Mais il entendait seulement une mise en état ; on cimenterait les joints, sans arracher une feuille de lierre ; la folie du parc et du bois serait respectée, mais il fallait des allées et des sentiers.

— L’art, dit-il, sentencieusement, ne comporte qu’une certaine qualité de désordre. Et puis, je dois compter avec les préjugés : la mauvaise éducation de mon jardin ferait croire à celle de ma fille…

Il y avait dans ce mot des projets de mariage. Rose le perçut aussitôt.

— Je suis, dit-elle, très bien comme je suis, et Robinvast aussi.

— Voyez-vous, la petite orgueilleuse !

— N’êtes-vous pas de mon avis ? dit Rose, en s’adressant à M. Hervart avec un rire, qui palliait sa hardiesse.

— Pour vous, oui.

— Oh ! moi, on ne peut plus rien. Le mal est fait ; je suis une sauvage. Mais c’est pourquoi me plaît, et me convient, la sauvagerie de Robinvast.

— Pourtant, dit M. Hervart, dont les mains étaient couvertes d’égratignures, il y a beaucoup de ronces, dans le bois. Jamais je n’en vis de si belles, des jets comme des lianes, comme des serpents…

— Jamais je ne m’égratigne, dit Rose.

Mais elle ne regardait pas sans plaisir les mains de M. Hervart, qui s’étaient balafrées pour lui cueillir des mûres. Elle lui dit tout bas :

— Je suis méchante comme les ronces !

— Défendez-vous comme elles ! répliqua M. Hervart.

Ce n’était qu’un mot. Sans doute, M. des Boys songeait à marier sa fille, mais le projet, fort légitime, était lointain encore. Nul prétendant ne menaçait. Ces dispositions, d’ailleurs, plaisaient à M. Hervart qui, amoureux depuis dix heures du matin, songeait, vers sept heures du soir, à épouser la jeune fille nerveuse et sentimentale qui avait prêté le coin de sa bouche à un baiser maladroit.

La soirée se passait régulièrement à jouer aux cartes. Dressée dès le plus jeune âge à cet exercice, Rose participait au whist avec conviction. Elle dirigeait, grondait sa mère, disputait des coups avec M. des Boys et tenait sous ses yeux doux M. Hervart fasciné.

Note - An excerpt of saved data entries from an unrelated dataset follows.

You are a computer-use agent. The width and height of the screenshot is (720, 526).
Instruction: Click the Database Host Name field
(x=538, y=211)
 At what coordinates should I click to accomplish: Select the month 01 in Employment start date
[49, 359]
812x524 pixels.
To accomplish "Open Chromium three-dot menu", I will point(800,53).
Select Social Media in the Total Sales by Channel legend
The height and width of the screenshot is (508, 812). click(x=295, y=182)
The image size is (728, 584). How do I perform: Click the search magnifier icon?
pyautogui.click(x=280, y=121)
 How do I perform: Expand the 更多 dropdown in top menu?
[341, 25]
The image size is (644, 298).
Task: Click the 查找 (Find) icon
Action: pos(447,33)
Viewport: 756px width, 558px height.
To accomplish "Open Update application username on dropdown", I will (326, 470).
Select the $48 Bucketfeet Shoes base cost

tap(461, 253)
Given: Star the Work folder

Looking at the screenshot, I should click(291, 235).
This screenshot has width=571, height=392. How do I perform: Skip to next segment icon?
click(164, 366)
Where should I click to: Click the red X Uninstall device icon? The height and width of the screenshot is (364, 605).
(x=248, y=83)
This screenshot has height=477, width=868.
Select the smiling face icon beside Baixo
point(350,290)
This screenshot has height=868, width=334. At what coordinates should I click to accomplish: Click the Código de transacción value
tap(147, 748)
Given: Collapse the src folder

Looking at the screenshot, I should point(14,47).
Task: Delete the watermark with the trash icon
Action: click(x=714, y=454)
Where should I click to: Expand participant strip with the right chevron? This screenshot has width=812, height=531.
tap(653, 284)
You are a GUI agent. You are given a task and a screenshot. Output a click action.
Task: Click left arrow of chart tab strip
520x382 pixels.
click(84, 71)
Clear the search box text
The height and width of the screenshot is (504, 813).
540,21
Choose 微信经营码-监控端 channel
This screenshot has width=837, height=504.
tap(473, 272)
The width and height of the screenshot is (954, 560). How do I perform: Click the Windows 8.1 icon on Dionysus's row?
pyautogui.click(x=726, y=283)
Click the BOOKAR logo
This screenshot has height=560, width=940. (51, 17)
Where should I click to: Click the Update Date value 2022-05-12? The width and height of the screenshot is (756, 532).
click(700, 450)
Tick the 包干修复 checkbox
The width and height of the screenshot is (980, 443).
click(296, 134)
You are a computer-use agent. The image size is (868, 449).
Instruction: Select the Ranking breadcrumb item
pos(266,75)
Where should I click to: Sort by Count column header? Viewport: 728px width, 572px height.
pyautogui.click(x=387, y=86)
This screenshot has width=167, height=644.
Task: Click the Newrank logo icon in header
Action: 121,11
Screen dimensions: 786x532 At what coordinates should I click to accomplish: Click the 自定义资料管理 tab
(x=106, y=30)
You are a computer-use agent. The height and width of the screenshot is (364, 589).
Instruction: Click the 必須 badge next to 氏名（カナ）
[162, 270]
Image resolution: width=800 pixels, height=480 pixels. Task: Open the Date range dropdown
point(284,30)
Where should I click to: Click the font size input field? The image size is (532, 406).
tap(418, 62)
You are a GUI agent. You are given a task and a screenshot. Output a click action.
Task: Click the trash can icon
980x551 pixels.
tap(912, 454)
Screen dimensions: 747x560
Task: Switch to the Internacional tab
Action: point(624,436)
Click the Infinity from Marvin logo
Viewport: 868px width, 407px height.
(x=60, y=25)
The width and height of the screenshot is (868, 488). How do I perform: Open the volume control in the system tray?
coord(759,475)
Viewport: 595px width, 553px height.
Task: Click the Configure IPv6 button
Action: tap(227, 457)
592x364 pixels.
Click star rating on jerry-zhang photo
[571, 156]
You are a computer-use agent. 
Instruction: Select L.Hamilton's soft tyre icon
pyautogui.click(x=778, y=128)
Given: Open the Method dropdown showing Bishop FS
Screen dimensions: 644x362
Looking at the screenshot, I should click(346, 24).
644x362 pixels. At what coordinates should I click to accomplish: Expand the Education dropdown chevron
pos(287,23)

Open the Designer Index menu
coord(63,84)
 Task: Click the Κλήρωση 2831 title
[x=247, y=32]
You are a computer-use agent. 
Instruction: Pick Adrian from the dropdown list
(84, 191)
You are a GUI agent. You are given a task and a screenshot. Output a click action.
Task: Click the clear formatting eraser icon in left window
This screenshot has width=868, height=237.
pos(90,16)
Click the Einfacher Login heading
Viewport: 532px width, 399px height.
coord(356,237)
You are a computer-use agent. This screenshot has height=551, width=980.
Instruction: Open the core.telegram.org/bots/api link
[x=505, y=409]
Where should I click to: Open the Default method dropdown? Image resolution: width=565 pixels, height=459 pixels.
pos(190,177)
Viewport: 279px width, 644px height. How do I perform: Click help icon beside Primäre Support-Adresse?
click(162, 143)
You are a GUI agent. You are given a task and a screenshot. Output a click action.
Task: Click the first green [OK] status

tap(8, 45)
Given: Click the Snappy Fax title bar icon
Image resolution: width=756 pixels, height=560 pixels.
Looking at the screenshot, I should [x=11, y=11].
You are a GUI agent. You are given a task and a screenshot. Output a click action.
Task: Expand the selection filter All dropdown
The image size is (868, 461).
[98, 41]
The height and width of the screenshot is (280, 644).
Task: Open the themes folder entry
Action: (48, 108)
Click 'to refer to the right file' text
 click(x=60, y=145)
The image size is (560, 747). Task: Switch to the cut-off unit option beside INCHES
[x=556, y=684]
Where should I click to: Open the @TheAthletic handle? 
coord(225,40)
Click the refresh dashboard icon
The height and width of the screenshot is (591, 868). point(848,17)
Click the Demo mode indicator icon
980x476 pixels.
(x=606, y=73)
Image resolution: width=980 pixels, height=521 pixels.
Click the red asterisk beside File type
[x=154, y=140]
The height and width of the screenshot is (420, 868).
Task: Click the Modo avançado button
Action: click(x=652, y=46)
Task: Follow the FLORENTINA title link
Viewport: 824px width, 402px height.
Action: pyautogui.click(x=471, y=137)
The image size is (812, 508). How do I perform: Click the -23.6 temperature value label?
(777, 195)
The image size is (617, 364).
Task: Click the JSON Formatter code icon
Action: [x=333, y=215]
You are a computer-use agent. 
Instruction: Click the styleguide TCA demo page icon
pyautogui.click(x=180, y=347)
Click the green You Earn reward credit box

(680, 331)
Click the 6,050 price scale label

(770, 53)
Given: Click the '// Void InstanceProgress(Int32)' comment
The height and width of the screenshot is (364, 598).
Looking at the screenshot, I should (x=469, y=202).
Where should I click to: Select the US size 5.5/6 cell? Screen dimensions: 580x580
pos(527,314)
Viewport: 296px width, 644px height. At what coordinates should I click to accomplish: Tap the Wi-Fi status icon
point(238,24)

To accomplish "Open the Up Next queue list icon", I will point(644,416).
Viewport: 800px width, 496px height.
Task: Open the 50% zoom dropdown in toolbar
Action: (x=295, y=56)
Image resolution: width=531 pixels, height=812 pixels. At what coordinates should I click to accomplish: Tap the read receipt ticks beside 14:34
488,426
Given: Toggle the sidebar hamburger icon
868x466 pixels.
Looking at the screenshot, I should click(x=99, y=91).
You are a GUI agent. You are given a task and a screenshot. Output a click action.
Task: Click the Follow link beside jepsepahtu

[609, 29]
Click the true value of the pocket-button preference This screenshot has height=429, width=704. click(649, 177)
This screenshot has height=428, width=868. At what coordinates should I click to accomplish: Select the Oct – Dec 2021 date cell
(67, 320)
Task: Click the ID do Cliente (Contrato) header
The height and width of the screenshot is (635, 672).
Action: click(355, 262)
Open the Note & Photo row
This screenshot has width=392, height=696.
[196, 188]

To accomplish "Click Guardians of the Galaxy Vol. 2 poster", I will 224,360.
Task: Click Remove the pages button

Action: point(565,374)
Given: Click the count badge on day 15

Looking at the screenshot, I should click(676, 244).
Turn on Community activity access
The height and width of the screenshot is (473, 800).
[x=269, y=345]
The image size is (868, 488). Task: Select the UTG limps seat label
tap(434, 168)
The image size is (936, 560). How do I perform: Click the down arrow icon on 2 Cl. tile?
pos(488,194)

En s’asseyant à la table de jeu, il eut aussitôt conscience de cette fascination qui, jusqu’alors, s’était exercée à son insu. Il se souvenait maintenant que, chaque fois que le sort le mettait en face de Rose, un très grand plaisir le grisait. C’était une possession, comme en éprouvent, au théâtre, certains spectateurs enivrés par la comédienne de leurs rêves. Il se rendait compte aussi que son plaisir, à peu près inconscient, devait se traduire par de fervents regards…

« Son cœur, peu à peu, a répondu à la passion mystérieuse de mes yeux… Ils sont doux aussi, mes yeux, je le sais ; ils sont mon attrait… Quant à mon extase, elle s’explique très bien, car Rose, un peu dure de profil, est, de face, presque divine. Son nez, trop long, rentre, un ovale parfait se dessine, le sourire semble le mouvement naturel de cette bouche un peu large et les yeux, enfin, un peu enfoncés, s’avancent, à la lumière des lampes, comme des fleurs… Souvent je suis resté en pareille extase devant ma belle image de la Vénus du Titien ; il est vrai qu’elle montre aussi d’autres beautés, mais sa figure et ses yeux, surtout, sont d’adorables pièces… »

— Ne vous faites pas de signes !

Cette observation, motivée par un échange de sourires trop accentués, amusa beaucoup Rose, car elle pensait en ce moment fort peu à son jeu.

Elle courba innocemment la tête sous la parole paternelle.

Ils jouèrent très mal et perdirent beaucoup de fiches.

Au retirage des places, ils furent séparés, mais pour être mieux unis, et leurs genoux bientôt se touchèrent sous la table. La partie, dans ces conditions, devenait exquise. Par contraste, Rose s’ingénia à battre son ami, cependant que sa jambe innocente le cajolait tout bas. La vie lui paraissait très agréable.

Elle s’endormit tard, un peu fiévreuse, rêvant à cette journée où elle avait si allègrement gagné le sommet de ses désirs. Elle était aimée : c’était le bonheur. Pas un instant, elle ne se demanda si elle aimait elle-même. Elle n’avait sur l’état de son cœur aucun doute.

Les réflexions de M. Hervart étaient assez différentes, et d’ailleurs d’une confusion extrême. Les femmes sont tout entières au présent ; les hommes, moins bien organisés peut-être, vivent surtout dans l’avenir. M. Hervart faisait donc des projets. Il s’endormit au milieu de ses desseins, fatigué de ne pouvoir en dresser aucun selon une perspective logique.